Le procès qui devait se dérouler début octobre en France suite à la plainte pour diffamation d'Armstrong à votre égard n'a finalement pas eu lieu après le retrait de sa plainte. Etait-ce une bonne nouvelle ou une déception pour vous?
On s'y attendait un peu. Deux mois avant le procès, il a reculé même s'il a toujours dit qu'il attaquerait quiconque mettrait en doute sa probité sportive. Pour le premier livre, on a été deux fois en justice avec lui, il a été débouté deux fois. Je crois qu'il redoutait un déballage public, une grande explication cartes sur table. Là, devant une procédure juridique française, il ne pouvait pas contrôler la situation. Il aurait été gravement malmené par les faits exposés et par les témoins qui seraient venus à la barre.
Leblanc a fait la paix avec Armstrong avant de partir en retraite...Leblanc a fait la paix avec Armstrong avant de partir en retraite...
Parfois, Armstrong n'a même pas besoin de faire pression pour qu'on ferme les yeux, c'est ce que vous laissez entendre à propos de Jean-Marie Leblanc...
Oui, c'est pathétique ce comportement de Jean-Marie Leblanc.
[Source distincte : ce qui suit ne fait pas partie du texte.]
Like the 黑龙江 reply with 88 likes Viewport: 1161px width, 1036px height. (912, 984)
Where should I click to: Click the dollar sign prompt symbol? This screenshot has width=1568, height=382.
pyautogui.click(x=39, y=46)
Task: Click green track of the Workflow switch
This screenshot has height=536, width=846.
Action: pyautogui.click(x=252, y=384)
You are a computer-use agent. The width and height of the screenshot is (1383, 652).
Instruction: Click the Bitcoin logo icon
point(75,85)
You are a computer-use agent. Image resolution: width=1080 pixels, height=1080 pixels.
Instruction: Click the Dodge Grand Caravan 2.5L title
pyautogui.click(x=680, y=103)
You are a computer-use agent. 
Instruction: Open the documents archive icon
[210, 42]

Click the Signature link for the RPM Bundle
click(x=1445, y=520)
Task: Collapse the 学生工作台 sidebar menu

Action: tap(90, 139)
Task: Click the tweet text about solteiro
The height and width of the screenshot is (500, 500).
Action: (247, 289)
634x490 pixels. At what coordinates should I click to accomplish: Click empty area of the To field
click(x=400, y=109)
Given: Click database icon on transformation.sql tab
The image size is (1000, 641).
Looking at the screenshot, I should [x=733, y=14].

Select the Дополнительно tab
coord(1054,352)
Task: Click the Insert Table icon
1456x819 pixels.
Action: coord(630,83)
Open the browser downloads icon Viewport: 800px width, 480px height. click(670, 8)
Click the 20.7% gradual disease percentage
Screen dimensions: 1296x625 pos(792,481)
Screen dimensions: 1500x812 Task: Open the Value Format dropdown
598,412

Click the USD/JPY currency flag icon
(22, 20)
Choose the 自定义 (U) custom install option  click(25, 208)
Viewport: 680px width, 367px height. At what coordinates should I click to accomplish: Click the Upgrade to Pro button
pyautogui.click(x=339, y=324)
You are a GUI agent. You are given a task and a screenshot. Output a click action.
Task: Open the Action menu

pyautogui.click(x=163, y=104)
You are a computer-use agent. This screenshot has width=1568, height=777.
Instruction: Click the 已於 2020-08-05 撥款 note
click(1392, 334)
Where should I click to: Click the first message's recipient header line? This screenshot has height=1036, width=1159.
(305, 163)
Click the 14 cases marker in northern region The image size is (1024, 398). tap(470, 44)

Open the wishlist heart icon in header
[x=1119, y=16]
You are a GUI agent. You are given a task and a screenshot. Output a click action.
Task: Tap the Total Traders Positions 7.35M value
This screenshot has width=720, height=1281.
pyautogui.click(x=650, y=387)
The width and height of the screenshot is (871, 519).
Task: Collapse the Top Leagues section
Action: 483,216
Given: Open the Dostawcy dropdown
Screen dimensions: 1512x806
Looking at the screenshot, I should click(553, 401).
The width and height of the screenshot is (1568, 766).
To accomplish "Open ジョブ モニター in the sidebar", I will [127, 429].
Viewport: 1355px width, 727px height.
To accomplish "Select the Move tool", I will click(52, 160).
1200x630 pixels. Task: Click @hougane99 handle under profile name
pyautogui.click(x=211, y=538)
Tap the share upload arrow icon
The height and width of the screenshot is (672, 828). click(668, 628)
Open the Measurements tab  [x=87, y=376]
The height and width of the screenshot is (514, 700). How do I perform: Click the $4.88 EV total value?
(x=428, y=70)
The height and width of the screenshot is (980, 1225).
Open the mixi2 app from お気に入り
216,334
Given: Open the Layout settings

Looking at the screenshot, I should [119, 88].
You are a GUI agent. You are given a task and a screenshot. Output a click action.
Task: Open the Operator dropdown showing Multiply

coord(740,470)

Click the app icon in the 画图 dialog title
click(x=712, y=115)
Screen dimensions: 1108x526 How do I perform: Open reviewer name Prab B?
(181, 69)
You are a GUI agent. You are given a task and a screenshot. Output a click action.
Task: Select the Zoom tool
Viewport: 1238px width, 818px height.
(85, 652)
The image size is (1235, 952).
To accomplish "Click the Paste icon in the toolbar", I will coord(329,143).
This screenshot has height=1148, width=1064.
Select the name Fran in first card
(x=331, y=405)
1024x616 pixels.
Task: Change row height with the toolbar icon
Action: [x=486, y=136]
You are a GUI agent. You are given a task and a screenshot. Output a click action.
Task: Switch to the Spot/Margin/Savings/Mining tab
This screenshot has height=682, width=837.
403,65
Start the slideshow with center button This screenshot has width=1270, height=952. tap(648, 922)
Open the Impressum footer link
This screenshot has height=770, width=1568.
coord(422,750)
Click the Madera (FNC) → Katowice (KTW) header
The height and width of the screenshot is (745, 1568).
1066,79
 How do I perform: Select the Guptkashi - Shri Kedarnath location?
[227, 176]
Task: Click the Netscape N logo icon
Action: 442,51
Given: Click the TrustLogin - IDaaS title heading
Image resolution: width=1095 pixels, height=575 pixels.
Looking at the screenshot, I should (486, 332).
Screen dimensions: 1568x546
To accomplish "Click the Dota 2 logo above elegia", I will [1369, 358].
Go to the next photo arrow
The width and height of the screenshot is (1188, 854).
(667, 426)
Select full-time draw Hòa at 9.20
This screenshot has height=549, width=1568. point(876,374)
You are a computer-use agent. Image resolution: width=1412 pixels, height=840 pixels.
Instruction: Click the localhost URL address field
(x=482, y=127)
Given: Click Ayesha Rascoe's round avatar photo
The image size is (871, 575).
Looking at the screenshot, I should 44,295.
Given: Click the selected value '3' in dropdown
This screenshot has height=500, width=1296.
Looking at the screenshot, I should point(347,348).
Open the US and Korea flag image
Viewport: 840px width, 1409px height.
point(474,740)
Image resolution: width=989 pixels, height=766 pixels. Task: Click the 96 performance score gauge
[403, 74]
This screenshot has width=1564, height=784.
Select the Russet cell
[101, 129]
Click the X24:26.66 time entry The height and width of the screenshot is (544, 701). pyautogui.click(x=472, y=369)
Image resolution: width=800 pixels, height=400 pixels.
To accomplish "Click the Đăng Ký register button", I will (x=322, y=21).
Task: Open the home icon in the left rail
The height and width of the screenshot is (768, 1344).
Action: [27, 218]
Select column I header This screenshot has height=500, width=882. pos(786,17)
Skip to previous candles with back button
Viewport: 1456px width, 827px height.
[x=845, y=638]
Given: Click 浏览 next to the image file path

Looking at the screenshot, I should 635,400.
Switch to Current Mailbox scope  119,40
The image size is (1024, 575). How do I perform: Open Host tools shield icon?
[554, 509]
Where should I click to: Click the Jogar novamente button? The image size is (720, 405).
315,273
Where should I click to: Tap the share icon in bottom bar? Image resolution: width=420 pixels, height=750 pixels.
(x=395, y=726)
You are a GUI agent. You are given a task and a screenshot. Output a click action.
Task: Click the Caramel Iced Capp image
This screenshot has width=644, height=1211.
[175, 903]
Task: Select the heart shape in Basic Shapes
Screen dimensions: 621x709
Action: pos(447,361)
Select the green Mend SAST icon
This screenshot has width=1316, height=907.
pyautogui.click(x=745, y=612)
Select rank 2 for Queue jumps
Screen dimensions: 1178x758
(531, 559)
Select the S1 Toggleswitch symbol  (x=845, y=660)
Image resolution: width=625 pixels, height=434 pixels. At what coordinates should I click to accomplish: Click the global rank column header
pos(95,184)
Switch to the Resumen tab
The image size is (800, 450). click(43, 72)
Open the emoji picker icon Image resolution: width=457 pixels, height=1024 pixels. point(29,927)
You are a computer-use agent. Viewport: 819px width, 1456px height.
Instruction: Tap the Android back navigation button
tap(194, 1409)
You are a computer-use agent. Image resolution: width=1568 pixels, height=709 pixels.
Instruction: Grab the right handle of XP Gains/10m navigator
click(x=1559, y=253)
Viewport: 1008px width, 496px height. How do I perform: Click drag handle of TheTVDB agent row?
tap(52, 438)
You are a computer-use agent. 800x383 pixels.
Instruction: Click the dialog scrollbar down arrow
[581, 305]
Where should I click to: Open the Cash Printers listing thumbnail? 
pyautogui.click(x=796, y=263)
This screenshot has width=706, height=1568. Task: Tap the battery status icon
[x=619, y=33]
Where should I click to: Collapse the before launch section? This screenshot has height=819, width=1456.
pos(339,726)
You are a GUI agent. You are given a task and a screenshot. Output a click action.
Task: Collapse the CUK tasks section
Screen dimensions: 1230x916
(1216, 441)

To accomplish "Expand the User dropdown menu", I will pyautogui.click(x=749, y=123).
Il y a un an, après les révélations de son ancien journal dont il était le chef de la rubrique cyclisme, il dit qu'il a été "floué" par Armstrong. Un an plus tard, il lui court après pour lui serrer la main. C'est bizarre cette faculté d'oubli. C'est symptomatique des réflexes sectaires de ceux qui tiennent encore ce milieu entre leurs pognes. «Calmons le jeu, éteignons l'incendie» mais c'est un brasier qui les cerne et qui va les brûler.
Cela étant, j'ai plus confiance en Christian Prudhomme car il n'est pas du sérail. C'est un journaliste. S'il y a eu tout ce déballage avant le Tour de France avec l'affaire Puerto, je pense que Prudhomme n'y est pas étranger. Quand on a été coureur cycliste, président du syndicat des coureurs et qu'on est dedans depuis très longtemps, il y a des habitudes qu'on ne peut pas évacuer.
Quel est votre regard sur le cyclisme aujourd'hui?
Le cyclisme de haut niveau, pas besoin d'en remettre une couche : de moins en moins d'équipes, le conflit entre l'UCI et les grands Tours, des cas de dopage à droite et à gauche, des réseaux qui sont éventés, l'affaire Landis... C'est cataclysmique !
Quelle est la solution pour sauver ce sport ?
Un directeur sportif me disait que son fantasme le plus cher serait de se retrouver un jour devant Hein Verbruggen, de lui demander s'il aime le cyclisme et si la réponse est oui, de lui dire de le quitter ! La solution passe par le renouvellement des cadres, des mentalités, mais ce n'est pas gagné... Rien n'indique que ce sport va dompter ses démons."